▸ ПРИВЕДЁННЫЙ ОТРЫВОК
————
На фоне Парижа, с его большими заданиями в живописи, срывами, заблуждениями, дерзаниями и драгоценными достижениями, "Мир искусства", что воочию и ярко показала его выставка в Париже, оказался, вялым, а многое из него и впрямь ничтожным "pas interessant" - роковой термин во Франции.
Репутация русских держалась на высоте в области театральных постановок и декораций. В Париже, а также в Лондоне они имели большой успех. Выставка Дягилева в Париже, о которой я упомянул и где была показана русская живопись за три века, видимо заинтересовала; было сказано много любезных слов; некоторые художники удостоились сделаться членами Осеннего Салона, но, сколько во всем этом было искреннего, судить трудно. Любезная Франция, как никто, умеет польстить и мастерица на изысканные комплименты. Мне все же показалось, что русского духа они не поняли, а Врубеля мне лично прямо ругали, считая его за плохого Морро.
Как бы то ни было, в области живописи мы смиренно должны склонить головы перед Францией, страной подлинной живописи, а "Мир искусства" и пред нашими "богатырями" по живописи, какими у нас все же были тот же Репин, при недостатке у него часто вкуса, Кипренским, Брюловым, Щедриным, Федотовым, хорошим пейзажистом Куинджи и пред подлинно великими современниками Суриковым и Врубелем, вполне от "Мира искусства" отмежевавшимися в их великом одиночестве.
Возвращаясь к понятию и теме о "русскости", о "своем" искусстве, в связи с вышесказанным о "Мире искусства", я поделюсь своими мыслями о Сомове.
————
▸ ЗАДАНИЕ
Поменяйте в отрывке о «Мире искусства» «Франции» на «Италии» и перепишите фрагмент, который начинается со слов «На фоне Парижа, с» и заканчивается словами «термин во Франции.».

▸ ИСХОДНЫЙ МАТЕРИАЛ
————
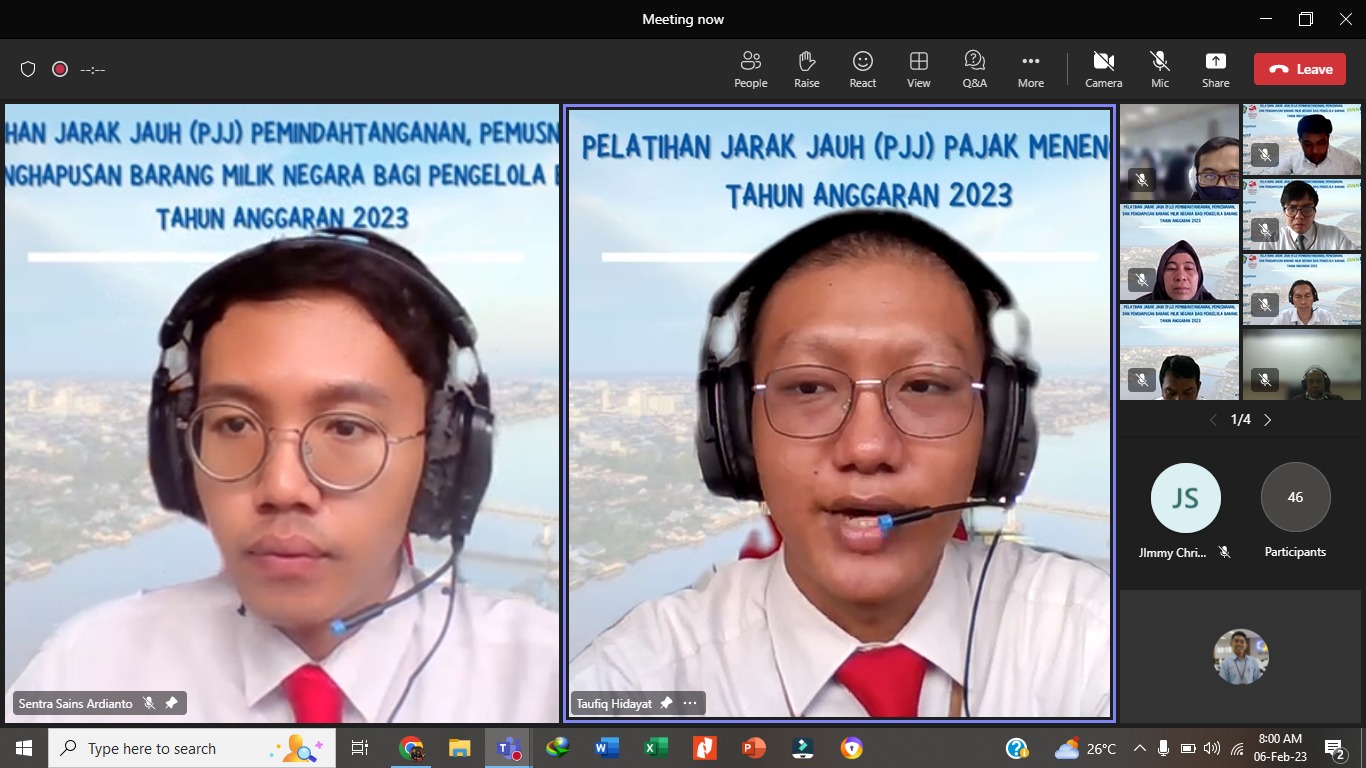Switch to the Teams window in taskbar
Viewport: 1366px width, 768px height.
pyautogui.click(x=508, y=747)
————
▸ ОТВЕТ К ЗАДАНИЮ
На фоне Парижа, с его большими заданиями в живописи, срывами, заблуждениями, дерзаниями и драгоценными достижениями, "Мир искусства", что воочию и ярко показала его выставка в Париже, оказался, вялым, а многое из него и впрямь ничтожным "pas interessant" - роковой термин во Италии.